Você passa o cartão e sente a testa fria, uma gota de suor. A caixa em silêncio. Você olha pra Simone do RH e diz: “pô, cê viu, menina. O Rogério mandou um e-mail enorme da filial...”

-Não autorizado, senhor.

Ah, meu amor.

Eu não desejo esse momento nem para o meu pior inimigo. 

Mentira.

Desejo para toda a família de uma certa pessoa. 

Que ocupa um certo cargo público.

Daí que você ainda tá naquele meme da Glória Maria, lembrando que desgraça foi 2019, agora, todo cagado na fila do self-service. Apanhando da realidade. E não tem nada pior no mundo que apanhar cagado. 

Só quem já levou chinelada da mãe no banheiro, porque ela descobre que você esconde revista Playboy debaixo da cama sabe.  A pessoa, evangélica, e pernambucana, com filho de menor vendo Carla Marins toda jezabélica na edição de agosto de 1992, quer guerra com o Grupo Abril, Globo, Folha, Cia.

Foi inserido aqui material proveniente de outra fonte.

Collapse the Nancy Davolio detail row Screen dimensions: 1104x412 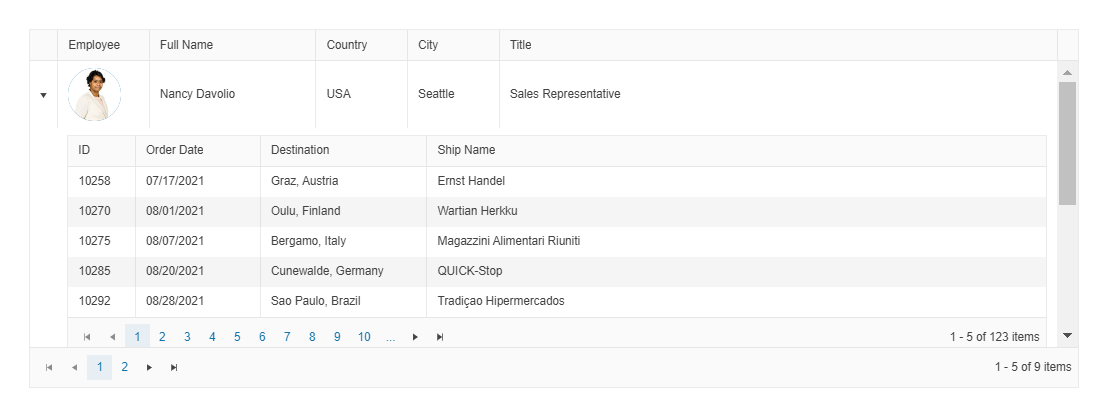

Das Letras, e quem mais vier. 

Mas o filho apanha cagado, pra traumatizar a punheta. A porra, voltou pelos canos, saiu do ralo, e entrou de novo no piru. O menino se arrependeu amargamente daquela punheta. Com as perna vermelha de chinela da mãe. Ainda cagando. 

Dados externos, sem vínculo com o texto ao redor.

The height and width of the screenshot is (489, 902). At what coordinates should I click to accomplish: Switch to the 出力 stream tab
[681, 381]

Muitos sentimentos, não é mesmo?

Tá com pena do menino? Você é esse menino.

Aquilo foi meu 2019. Um monte de sentimentos merda, a bunda toda cagada e a Mãe-Realidade descendo a chinela nas perninhas púberes na democracia de um ex-país do futuro, agora, antro de neonazistas, integralistas-bomba, astrólogos de extrema-direita desbocados, e safados em geral.

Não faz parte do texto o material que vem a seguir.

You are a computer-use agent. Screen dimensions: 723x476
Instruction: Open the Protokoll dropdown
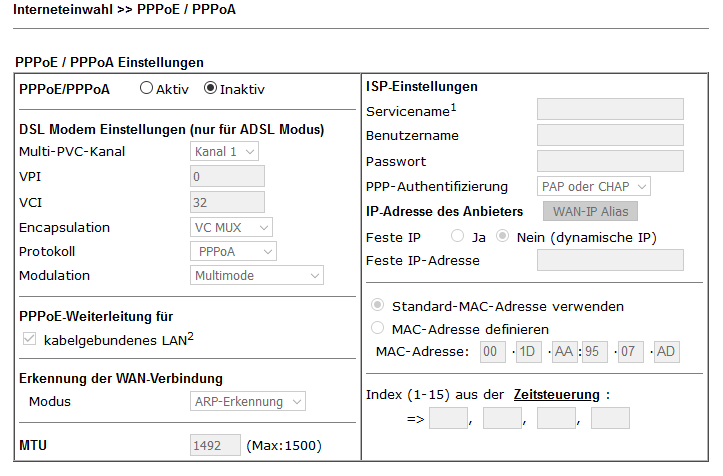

Na verdade, 2019 tá sendo tão ruim que já deixou de ser um ano e passou a ser um adjetivo. Uma moléstia.

-Pô, Marcelo. Esse teu currículo tá muito 2019, cara. 

-Senhor, constatamos no seus exames que o senhor está com 2019. O senhor tem mais 2 dias de vida. E a Joana da recepção tá de férias com o marido e o Enzo, o filhinho dela, aí não deu pra avisar anteontem. Na verdade, o senhor já pode ir praquela salinha mesmo e esperar ali, que é o necrotério. O senhor deve morrer daqui a uns 8 minutos.  

Se a direita brasileira queria isso, conseguiu.

Mente sobre dados de venda de lojistas. Aprova juiz de garantia pra livrar a cara e o bumbum de Flávio Fiz Merda Pra Caralho B. Porque agora não pode mais falar Flávio Bolsonaro. É Flávio B. Vende muito chocolate porque leva gente importante lá. Agora tu vê, pessoa fica importante pra ir numa galeria na Barra encher o cu de Kopenhagen. Eu, se ficasse importante, nunca que comia Kopenhagen. Que comece a treta. Até no NorteShopping tem Lindt, suição daora, só comia o Inha Benta porque era o Edson Celulari na propaganda e eu comia pensando naqueles lábios saborosos. Maracujá. Desejo. Edson. Sexo. 

Eu não sei se vou estar aqui na Folha neste mesmo dia em 2020. 

Se estiver, quero olhar pra hoje e saber que não me iludi. Antes, a gente dizia que o próximo ano ia ser melhor. Cabou-se.

Vai ser pior. Casa caindo dentro de outra casa caindo. A gente tem que cuidar da saúde mental, porque esse tipo de momento é doido de botar gente doente.

Mas estamos mais maduros. Paramos com essa palhaçada de acreditar no próximo ano. Não vivemos 2019, fomos vividos por ele. 

Nem é 31 de dezembro de 2019, é 2.190 de dezembro de 2013.